Your task: Line by line, restate the listing below without any change.

____

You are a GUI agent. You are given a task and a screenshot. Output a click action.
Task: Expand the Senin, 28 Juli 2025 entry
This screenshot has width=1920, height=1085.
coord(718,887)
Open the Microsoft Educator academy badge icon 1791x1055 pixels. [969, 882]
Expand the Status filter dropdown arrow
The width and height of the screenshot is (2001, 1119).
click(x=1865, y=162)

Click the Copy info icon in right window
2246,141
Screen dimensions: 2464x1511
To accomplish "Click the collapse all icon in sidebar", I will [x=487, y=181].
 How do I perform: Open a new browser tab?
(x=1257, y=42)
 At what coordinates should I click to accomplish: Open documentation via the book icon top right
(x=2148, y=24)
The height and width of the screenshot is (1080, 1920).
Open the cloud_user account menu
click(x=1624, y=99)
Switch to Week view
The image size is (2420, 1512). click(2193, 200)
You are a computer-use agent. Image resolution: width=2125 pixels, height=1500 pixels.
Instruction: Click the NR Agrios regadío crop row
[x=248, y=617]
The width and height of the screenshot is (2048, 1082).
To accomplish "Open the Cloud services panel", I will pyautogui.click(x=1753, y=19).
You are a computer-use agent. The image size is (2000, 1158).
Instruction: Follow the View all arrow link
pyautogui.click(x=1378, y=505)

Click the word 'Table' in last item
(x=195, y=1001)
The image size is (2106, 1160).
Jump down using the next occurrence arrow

____

Task solution:
You are a GUI agent. You are given a task and a screenshot. Output a click action.
Task: Expand the Senin, 28 Juli 2025 entry
This screenshot has width=1920, height=1085.
coord(718,887)
Open the Microsoft Educator academy badge icon 1791x1055 pixels. [969, 882]
Expand the Status filter dropdown arrow
The width and height of the screenshot is (2001, 1119).
click(x=1865, y=162)

Click the Copy info icon in right window
2246,141
Screen dimensions: 2464x1511
To accomplish "Click the collapse all icon in sidebar", I will [x=487, y=181].
 How do I perform: Open a new browser tab?
(x=1257, y=42)
 At what coordinates should I click to accomplish: Open documentation via the book icon top right
(x=2148, y=24)
The height and width of the screenshot is (1080, 1920).
Open the cloud_user account menu
click(x=1624, y=99)
Switch to Week view
The image size is (2420, 1512). click(2193, 200)
You are a computer-use agent. Image resolution: width=2125 pixels, height=1500 pixels.
Instruction: Click the NR Agrios regadío crop row
[x=248, y=617]
The width and height of the screenshot is (2048, 1082).
To accomplish "Open the Cloud services panel", I will pyautogui.click(x=1753, y=19).
You are a computer-use agent. The image size is (2000, 1158).
Instruction: Follow the View all arrow link
pyautogui.click(x=1378, y=505)

Click the word 'Table' in last item
(x=195, y=1001)
The image size is (2106, 1160).
Jump down using the next occurrence arrow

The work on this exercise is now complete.